Review of CockroachDB terminology
- Range: CockroachDB stores all user data and almost all system data in a giant sorted map of key-value pairs. This keyspace is divided into "ranges", contiguous chunks of the keyspace, so that every key can always be found in a single range.
- Range Replica: CockroachDB replicates each range (3 times by default) and stores each replica on a different node.
- Range Lease: For each range, one of the replicas holds the "range lease". This replica, referred to as the "leaseholder", is the one that receives and coordinates all read and write requests for the range.
- Under-replicated Ranges: When a cluster is first initialized, the few default starting ranges will only have a single replica, but as soon as other nodes are available, they will replicate to them until they've reached their desired replication factor, the default being 3. If a range does not have enough replicas, the range is said to be "under-replicated".
- Unavailable Ranges: If a majority of a range's replicas are on nodes that are unavailable, then the entire range is unavailable and will be unable to process queries.

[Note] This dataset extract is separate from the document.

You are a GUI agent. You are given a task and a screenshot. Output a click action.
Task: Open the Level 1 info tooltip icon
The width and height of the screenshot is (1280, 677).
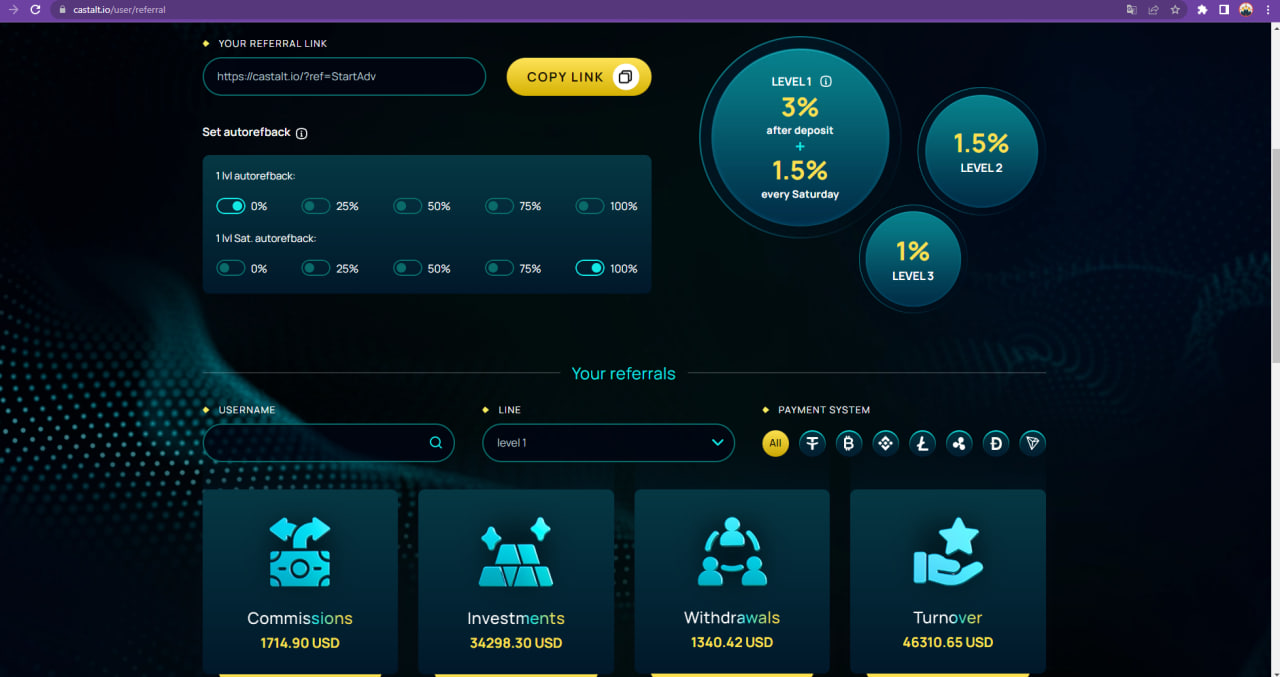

For more details, see Scalable SQL Made Easy: How CockroachDB Automates Operations
Replication dashboard
The Replication dashboard displays the following time series graphs:
Ranges
The Ranges graph shows you various details about the status of ranges.
In the node view, the graph shows details about ranges on the node.
In the cluster view, the graph shows details about ranges across all nodes in the cluster.
On hovering over the graph, the values for the following metrics are displayed:
Metric | Description |
---|---|
Ranges | The number of ranges. |
Leaders | The number of ranges with leaders. If the number does not match the number of ranges for a long time, troubleshoot your cluster. |
Lease Holders | The number of ranges that have leases. |
Leaders w/o Leases | The number of Raft leaders without leases. If the number if non-zero for a long time, troubleshoot your cluster. |
Unavailable | The number of unavailable ranges. If the number if non-zero for a long time, troubleshoot your cluster. |
Under-replicated | The number of under-replicated ranges. |
Replicas Per Store
In the node view, the graph shows the number of range replicas on the store.
In the cluster view, the graph shows the number of range replicas on each store.
You can Configure replication zones to set the number and location of replicas. You can monitor the configuration changes using the Admin UI, as described in Fault tolerance and recovery.
Replica Quiescence
In the node view, the graph shows the number of replicas on the node.
In the cluster view, the graph shows the number of replicas across all nodes.
On hovering over the graph, the values for the following metrics are displayed:
Metric | Description |
---|---|
Replicas | The number of replicas. |
Quiescent | The number of replicas that haven't been accessed for a while. |
Snapshots
Usually the nodes in a Raft group stay synchronized by following along the log message by message. However, if a node is far enough behind the log (e.g., if it was offline or is a new node getting up to speed), rather than send all the individual messages that changed the range, the cluster can send it a snapshot of the range and it can start following along from there. Commonly this is done preemptively, when the cluster can predict that a node will need to catch up, but occasionally the Raft protocol itself will request the snapshot.
Metric | Description |
---|---|
Generated | The number of snapshots created per second. |
Applied (Raft-initiated) | The number of snapshots applied to nodes per second that were initiated within Raft. |
Applied (Preemptive) | The number of snapshots applied to nodes per second that were anticipated ahead of time (e.g., because a node was about to be added to a Raft group). |
Reserved | The number of slots reserved per second for incoming snapshots that will be sent to a node. |
Other graphs
The Replication dashboard shows other time series graphs that are important for CockroachDB developers:
- Leaseholders per Store
- Average Queries per Store
- Logical Bytes per Store
- Range Operations
For monitoring CockroachDB, it is sufficient to use the Ranges, Replicas per Store, and Replica Quiescence graphs.